2) Complete the Self-Assessment Questionnaire according to the instructions it contains.
3) Complete and obtain evidence of a passing vulnerability scan with a PCI SSC Approved Scanning Vendor (ASV). Note scanning does not apply to all merchants. It is required for SAQ A-EP, SAQ B-IP, SAQ C, SAQ D-Merchant and SAQ D-Service Provider.
4) Complete the relevant Attestation of Compliance in its entirety (located in the SAQ tool).
5) Submit the SAQ, evidence of a passing scan (if applicable), and the Attestation of Compliance, along with any other requested documentation, to your acquirer.

eCommerce Platform:

One very important thing to figure out is if your eCommerce platform is PCI compliant out of the box. For the most part if you platform is SaaS based like Shopify or BigCommerce,  and they will most likely take care of most of the PCI compliance for you.
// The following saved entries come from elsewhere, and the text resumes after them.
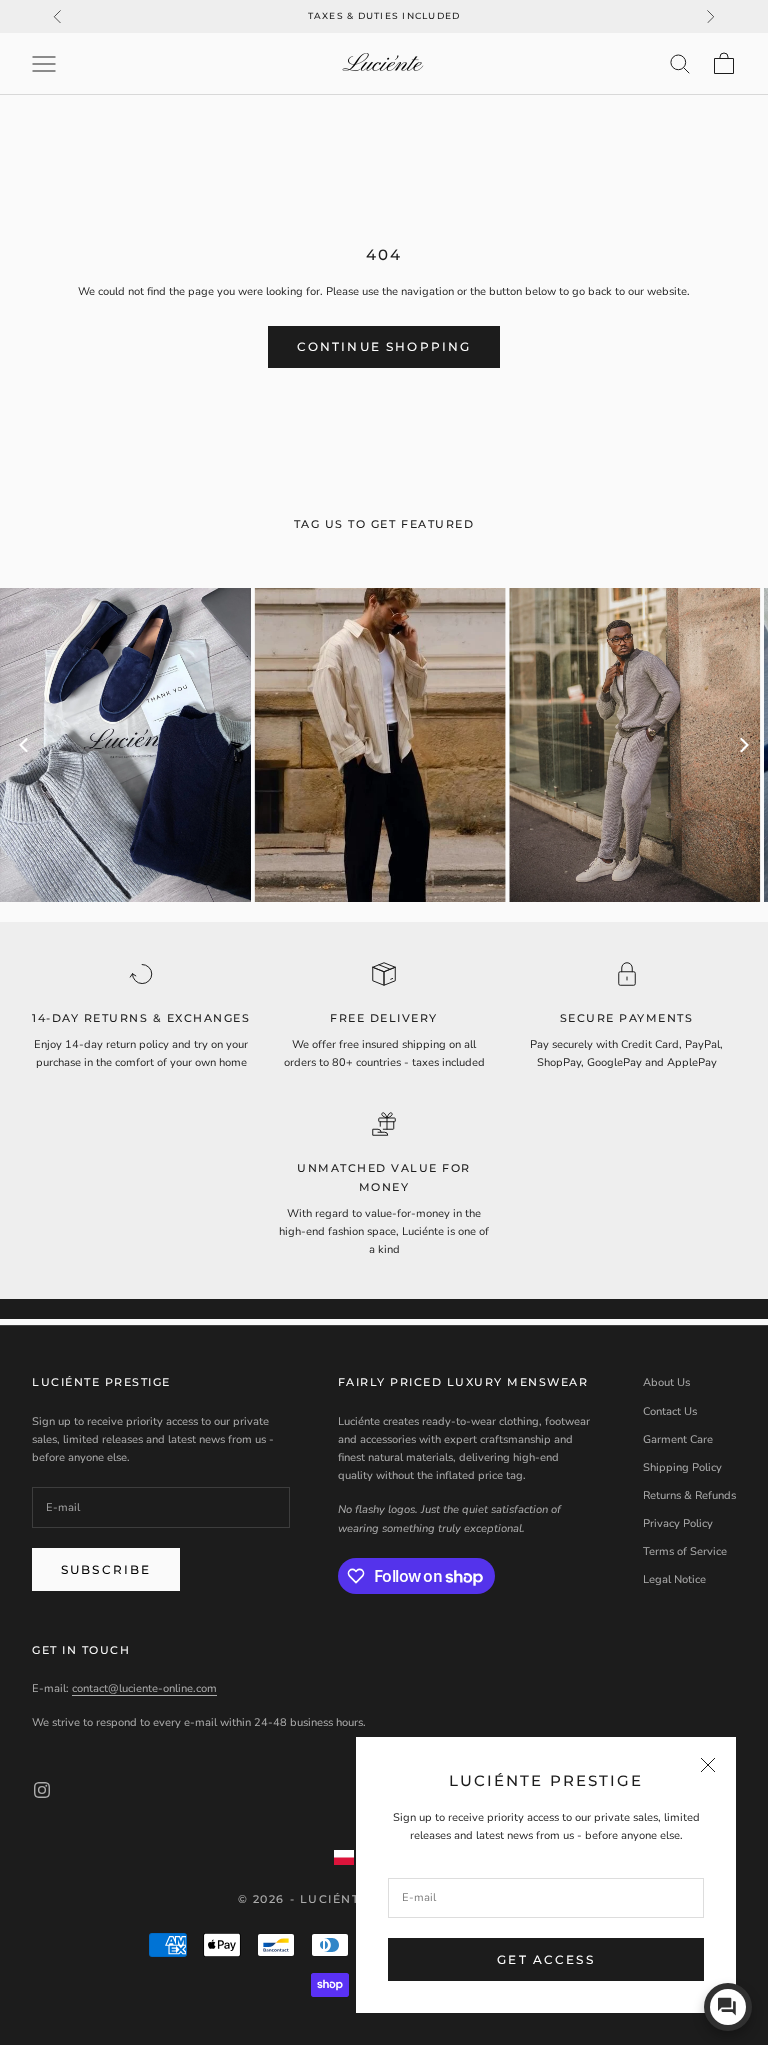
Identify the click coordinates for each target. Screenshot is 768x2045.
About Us (666, 1382)
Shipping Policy (682, 1467)
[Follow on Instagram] (42, 1790)
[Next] (743, 745)
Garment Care (678, 1439)
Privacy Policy (678, 1523)
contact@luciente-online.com (144, 1688)
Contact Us (670, 1411)
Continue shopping (384, 346)
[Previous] (25, 745)
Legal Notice (674, 1579)
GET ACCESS (546, 1959)
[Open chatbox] (728, 2007)
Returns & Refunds (689, 1495)
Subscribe (106, 1569)
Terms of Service (685, 1551)
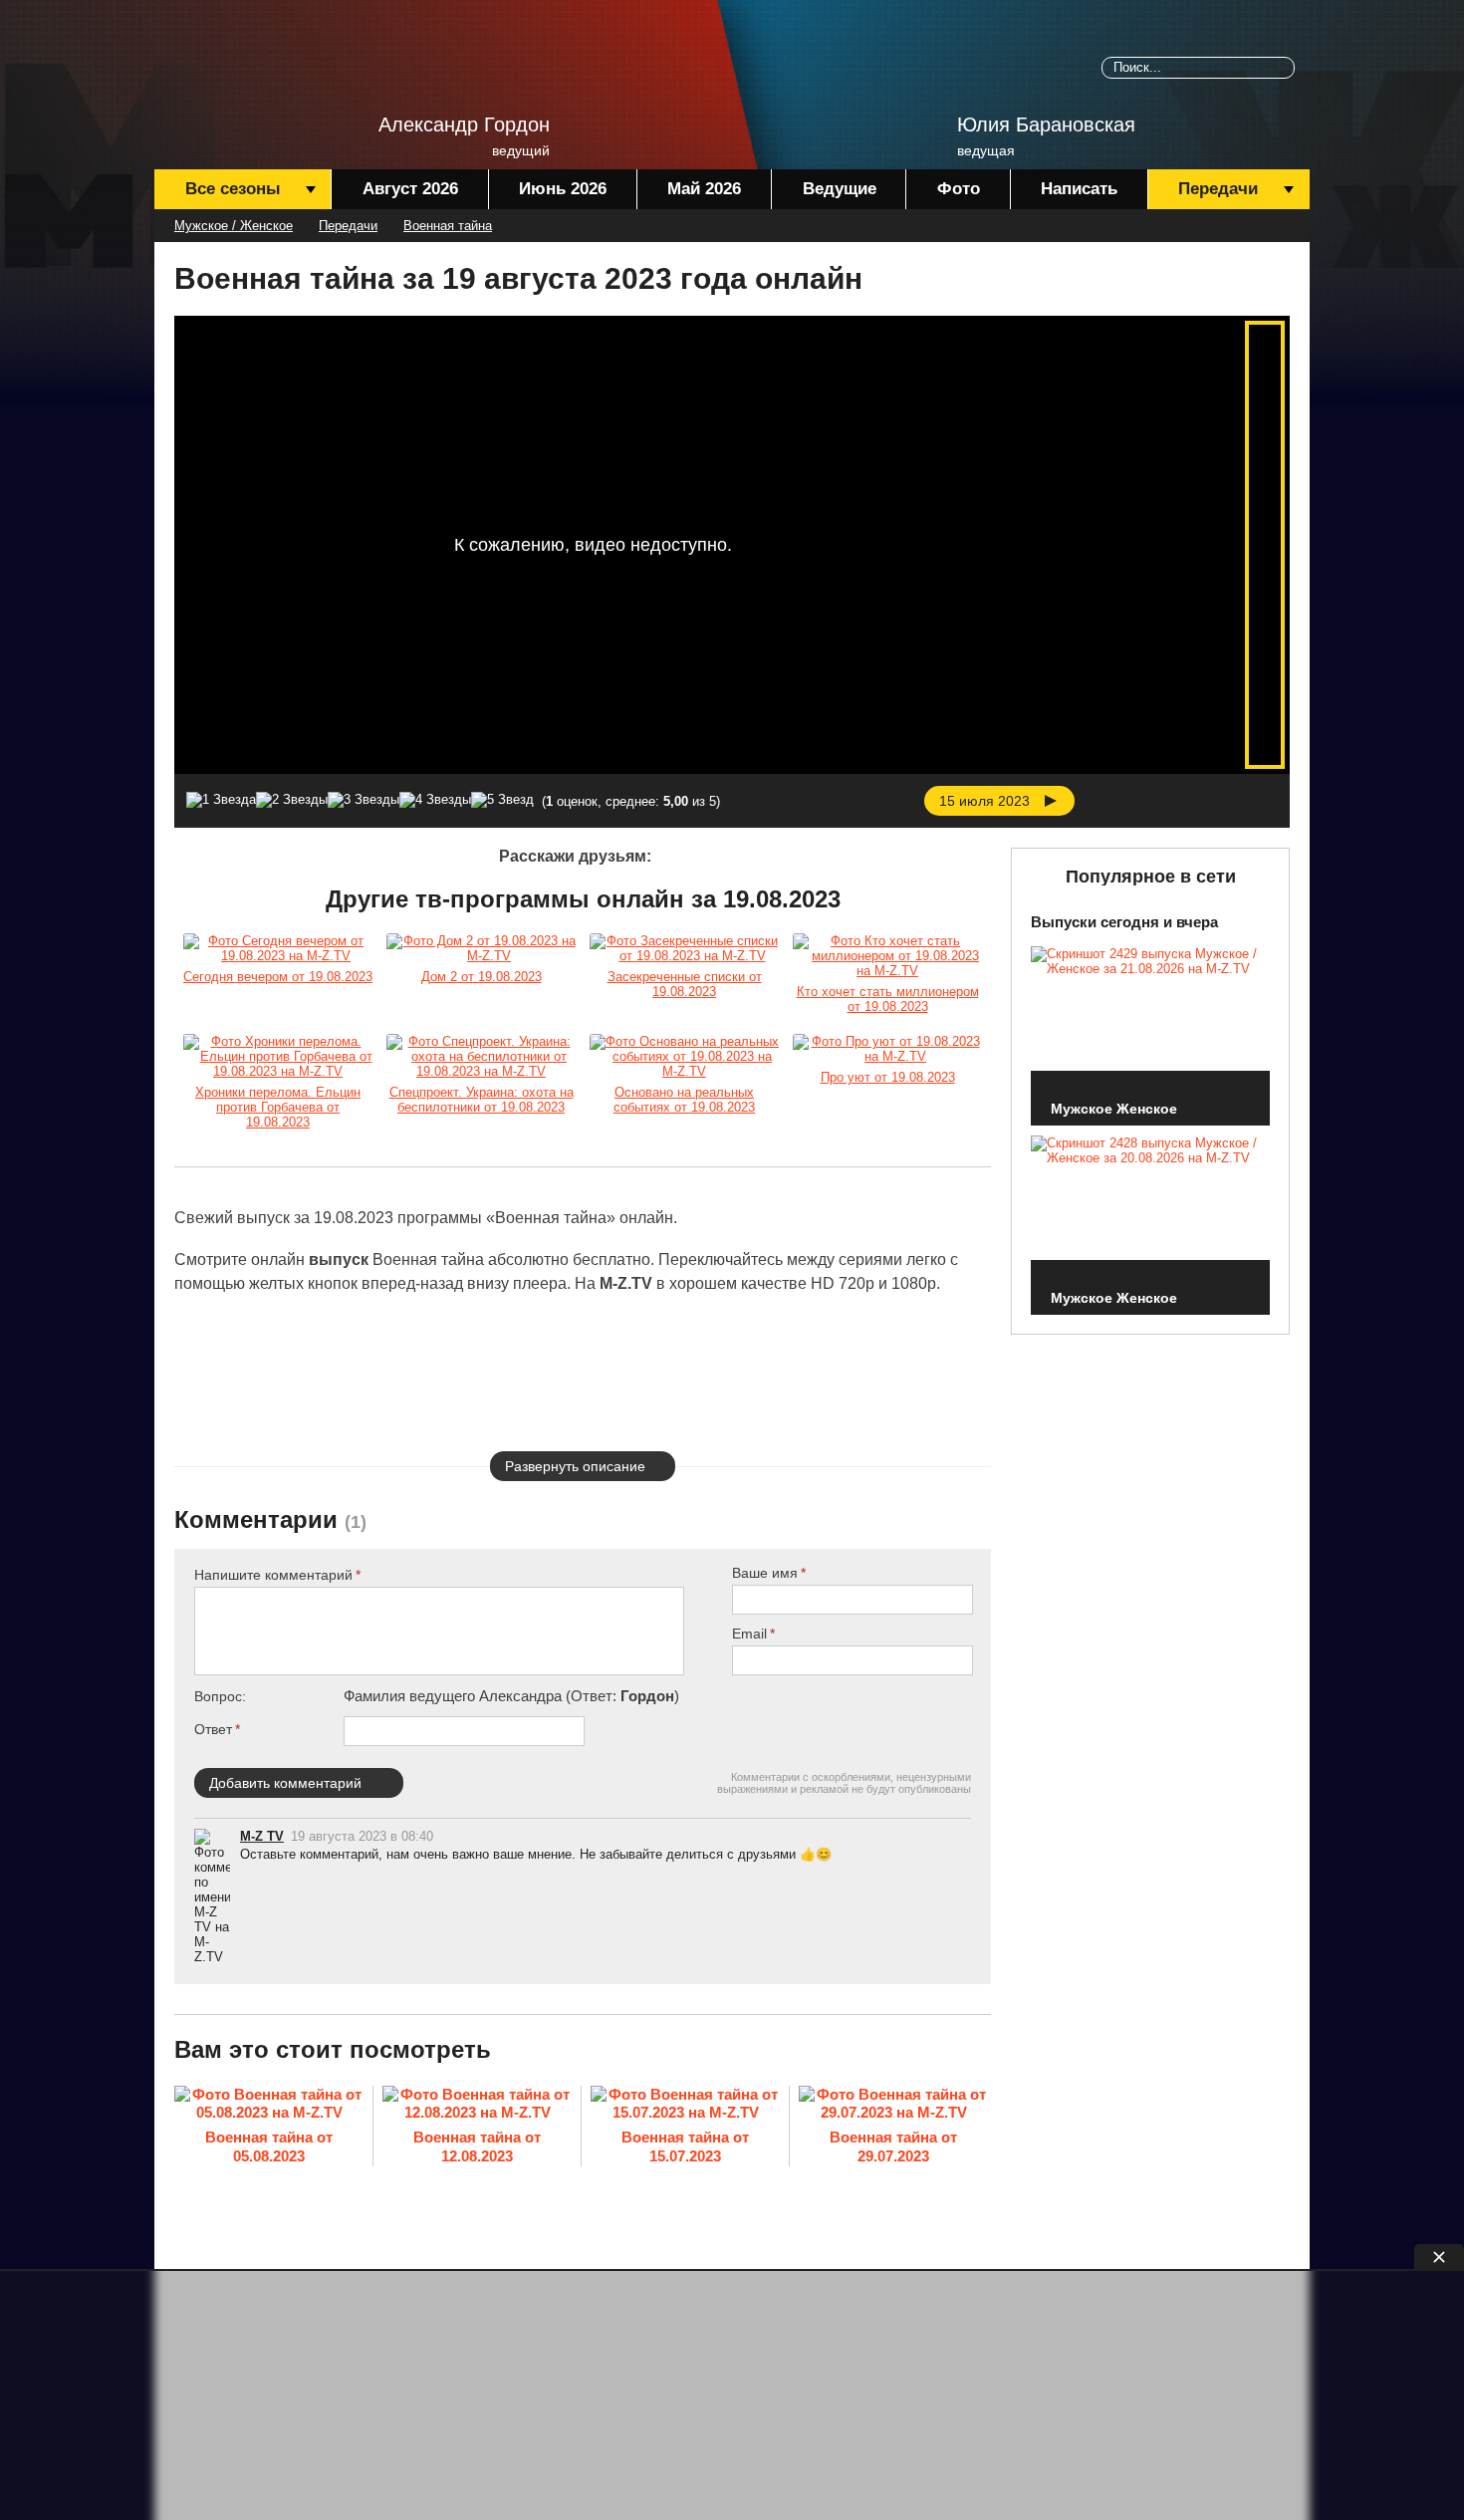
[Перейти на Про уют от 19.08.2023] (887, 1049)
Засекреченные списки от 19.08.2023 (685, 984)
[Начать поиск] (1284, 68)
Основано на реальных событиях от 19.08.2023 (684, 1100)
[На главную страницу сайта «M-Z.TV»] (254, 74)
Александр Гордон (464, 124)
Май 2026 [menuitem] (704, 188)
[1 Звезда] (221, 800)
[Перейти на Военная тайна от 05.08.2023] (269, 2105)
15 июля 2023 (984, 801)
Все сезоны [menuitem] (233, 188)
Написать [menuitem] (1079, 188)
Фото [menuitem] (958, 188)
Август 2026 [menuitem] (410, 188)
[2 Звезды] (292, 800)
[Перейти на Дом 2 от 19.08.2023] (481, 948)
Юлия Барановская (1046, 124)
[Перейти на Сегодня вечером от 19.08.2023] (277, 948)
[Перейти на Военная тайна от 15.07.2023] (685, 2105)
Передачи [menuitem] (1218, 188)
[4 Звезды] (435, 800)
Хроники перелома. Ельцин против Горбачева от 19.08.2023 (278, 1107)
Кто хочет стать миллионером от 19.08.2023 (888, 999)
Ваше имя (765, 1573)
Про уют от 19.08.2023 (888, 1077)
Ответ (213, 1729)
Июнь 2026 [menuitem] (563, 188)
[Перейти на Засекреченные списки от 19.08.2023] (684, 948)
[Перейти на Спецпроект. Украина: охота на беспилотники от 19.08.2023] (481, 1056)
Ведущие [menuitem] (839, 188)
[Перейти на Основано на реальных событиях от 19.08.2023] (684, 1056)
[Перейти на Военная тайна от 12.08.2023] (477, 2105)
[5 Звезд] (502, 800)
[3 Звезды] (363, 800)
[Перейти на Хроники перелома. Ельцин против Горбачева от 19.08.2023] (277, 1056)
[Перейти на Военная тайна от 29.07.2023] (893, 2105)
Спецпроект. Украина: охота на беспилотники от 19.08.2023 (481, 1100)
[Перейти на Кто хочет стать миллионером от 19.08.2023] (887, 955)
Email (749, 1633)
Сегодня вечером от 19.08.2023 (277, 976)
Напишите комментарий (273, 1575)
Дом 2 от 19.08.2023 (481, 976)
However if you use an open source platform like Magento or WooCommerce, the burden falls more on the merchant to ensure it is hosted and setup properly to be PCI compliant. Investigate what is required of your platform to become PCI compliant.

Payment Gateway:

Your payment gateway is an important part of PCI compliance and should handle the security risks associated with PCI compliance. Make sure your payment gateway is PCI compliant or is setup in a way that qualifies your for PCI compliance.
One option is to redirect users to the payment gateway itself like a Paypal for instance. The other is to integrate the payment gateway into your site. If you do so make sure the integration is well designed and PCI compliant.

Hosting:

Finding a reliable PCI compliant hosting provider is another important aspect of PCI Compliance. If you are not using a SaaS platform you will want to find a PCI compliant hosting provider that can help provide security and ensure your eCommerce website is well taken care of.

Third Party Software Development:

A quality third party software team, like our team at Trellis, will work on your site locally. We do this on our machines before we push to Git, a version control software. Finally it is passed to a development or staging website for testing. If you want to ensure your customer data is safe you may want to have some sort of database scrubbing process in which you mimic the database of the live site. Make sure to only give your developers fake data that is not the real data but has the same data structure so they can emulate what it will be like on the live site.

Self Assessment Test:

Each year you will want to take the self assessment test as explained earlier in this section. It might make sense to consult a third party PCI compliance approved scanning vendor to help you ensure your are answering the questions correctly.

Third Party Approved Scanning Vendors:

There are many approved scanning vendors that can ensure you are PCI compliant. Several sites like the PCI Security Standards Council have a list of the designated scanners in each country.

Storing Credit Card Data:

Storing credit card data is the most risky part of becoming PCI Compliance. Many eCommerce platforms will not actually store all the credit card data and simply just four of the digits. If you do want to store all the credit card data it might make sense to look into third parties who can do this for you, who will take on the burden of this security risk or to simply not store it at all.